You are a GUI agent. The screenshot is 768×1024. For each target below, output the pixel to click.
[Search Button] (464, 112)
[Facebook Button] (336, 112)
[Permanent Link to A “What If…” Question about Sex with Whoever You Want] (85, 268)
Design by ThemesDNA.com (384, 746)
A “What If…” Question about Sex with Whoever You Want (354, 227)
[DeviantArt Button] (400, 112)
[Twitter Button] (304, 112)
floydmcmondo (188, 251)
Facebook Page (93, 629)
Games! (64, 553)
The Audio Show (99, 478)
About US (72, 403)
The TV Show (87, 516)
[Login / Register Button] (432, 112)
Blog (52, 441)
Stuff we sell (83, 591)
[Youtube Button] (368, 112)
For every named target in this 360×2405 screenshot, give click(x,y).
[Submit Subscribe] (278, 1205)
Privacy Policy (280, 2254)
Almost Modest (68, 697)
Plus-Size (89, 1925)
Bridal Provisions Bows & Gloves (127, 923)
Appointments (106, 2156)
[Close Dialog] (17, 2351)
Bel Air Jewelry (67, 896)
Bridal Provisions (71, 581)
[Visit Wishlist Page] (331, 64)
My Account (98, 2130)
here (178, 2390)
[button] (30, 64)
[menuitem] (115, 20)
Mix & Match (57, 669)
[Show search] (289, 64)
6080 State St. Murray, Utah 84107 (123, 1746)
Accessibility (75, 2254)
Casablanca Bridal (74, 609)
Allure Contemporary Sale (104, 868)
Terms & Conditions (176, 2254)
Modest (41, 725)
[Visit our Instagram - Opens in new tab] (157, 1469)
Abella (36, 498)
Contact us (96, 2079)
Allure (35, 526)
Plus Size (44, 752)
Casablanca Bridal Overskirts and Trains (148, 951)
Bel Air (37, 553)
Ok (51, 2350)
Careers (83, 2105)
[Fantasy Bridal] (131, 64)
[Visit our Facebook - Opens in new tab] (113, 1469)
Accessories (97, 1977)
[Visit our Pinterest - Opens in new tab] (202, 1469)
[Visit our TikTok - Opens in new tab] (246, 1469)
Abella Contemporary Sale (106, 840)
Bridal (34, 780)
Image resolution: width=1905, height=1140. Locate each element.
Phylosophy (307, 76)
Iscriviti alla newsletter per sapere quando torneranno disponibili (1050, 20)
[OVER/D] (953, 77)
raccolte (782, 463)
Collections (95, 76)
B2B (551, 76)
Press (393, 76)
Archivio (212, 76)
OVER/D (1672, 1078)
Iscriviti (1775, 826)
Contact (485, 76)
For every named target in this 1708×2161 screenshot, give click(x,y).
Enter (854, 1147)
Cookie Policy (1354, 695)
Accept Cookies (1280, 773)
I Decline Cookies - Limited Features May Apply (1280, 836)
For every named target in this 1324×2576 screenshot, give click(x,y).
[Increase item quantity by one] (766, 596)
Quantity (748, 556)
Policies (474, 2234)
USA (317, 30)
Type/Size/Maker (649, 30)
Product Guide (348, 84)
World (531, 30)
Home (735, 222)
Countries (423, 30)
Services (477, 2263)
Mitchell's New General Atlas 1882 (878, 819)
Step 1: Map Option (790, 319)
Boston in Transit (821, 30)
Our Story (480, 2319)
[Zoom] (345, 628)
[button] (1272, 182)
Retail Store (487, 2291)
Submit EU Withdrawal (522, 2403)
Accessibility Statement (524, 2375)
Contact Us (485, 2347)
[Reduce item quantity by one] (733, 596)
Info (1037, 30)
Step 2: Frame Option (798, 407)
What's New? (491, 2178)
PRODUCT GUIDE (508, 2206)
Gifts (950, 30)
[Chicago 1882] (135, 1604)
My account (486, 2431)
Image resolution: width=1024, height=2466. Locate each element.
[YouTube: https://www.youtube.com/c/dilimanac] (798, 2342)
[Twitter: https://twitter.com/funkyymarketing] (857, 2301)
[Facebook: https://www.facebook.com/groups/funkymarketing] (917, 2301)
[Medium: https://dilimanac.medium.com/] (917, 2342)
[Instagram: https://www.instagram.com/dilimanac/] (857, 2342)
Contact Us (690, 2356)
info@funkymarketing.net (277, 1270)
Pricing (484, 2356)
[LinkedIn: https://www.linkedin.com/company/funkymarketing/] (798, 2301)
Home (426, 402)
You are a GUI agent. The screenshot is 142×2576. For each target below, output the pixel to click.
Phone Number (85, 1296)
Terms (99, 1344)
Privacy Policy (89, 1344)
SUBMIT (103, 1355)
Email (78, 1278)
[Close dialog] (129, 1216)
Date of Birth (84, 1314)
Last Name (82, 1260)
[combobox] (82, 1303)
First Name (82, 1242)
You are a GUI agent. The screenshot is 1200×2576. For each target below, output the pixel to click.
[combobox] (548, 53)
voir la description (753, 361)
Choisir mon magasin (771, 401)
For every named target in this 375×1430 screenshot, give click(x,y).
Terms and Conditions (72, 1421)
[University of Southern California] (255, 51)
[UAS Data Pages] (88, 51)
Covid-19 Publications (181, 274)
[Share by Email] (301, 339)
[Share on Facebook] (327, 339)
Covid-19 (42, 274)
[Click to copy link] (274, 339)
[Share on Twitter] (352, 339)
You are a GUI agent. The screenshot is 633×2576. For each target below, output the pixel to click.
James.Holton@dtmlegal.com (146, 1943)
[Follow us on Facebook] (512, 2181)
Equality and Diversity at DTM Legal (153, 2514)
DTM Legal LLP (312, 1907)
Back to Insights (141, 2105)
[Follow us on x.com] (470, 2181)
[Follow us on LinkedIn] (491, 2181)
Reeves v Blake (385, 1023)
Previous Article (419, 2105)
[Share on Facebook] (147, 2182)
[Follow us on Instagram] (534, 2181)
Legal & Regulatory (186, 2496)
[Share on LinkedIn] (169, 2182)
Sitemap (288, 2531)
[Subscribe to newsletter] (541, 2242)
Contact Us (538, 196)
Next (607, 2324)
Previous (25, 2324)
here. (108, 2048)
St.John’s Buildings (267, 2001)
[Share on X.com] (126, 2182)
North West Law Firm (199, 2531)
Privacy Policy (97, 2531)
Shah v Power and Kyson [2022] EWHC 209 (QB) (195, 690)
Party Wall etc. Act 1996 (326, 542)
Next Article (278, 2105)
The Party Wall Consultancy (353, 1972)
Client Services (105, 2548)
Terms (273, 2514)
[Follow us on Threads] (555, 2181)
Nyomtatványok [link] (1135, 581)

- [What to produce] Reproduce every line from the preceding data in which the word "Show" can be found.

- [Result of this exercise]
The Audio Show (99, 478)
The TV Show (87, 516)
[Show search] (289, 64)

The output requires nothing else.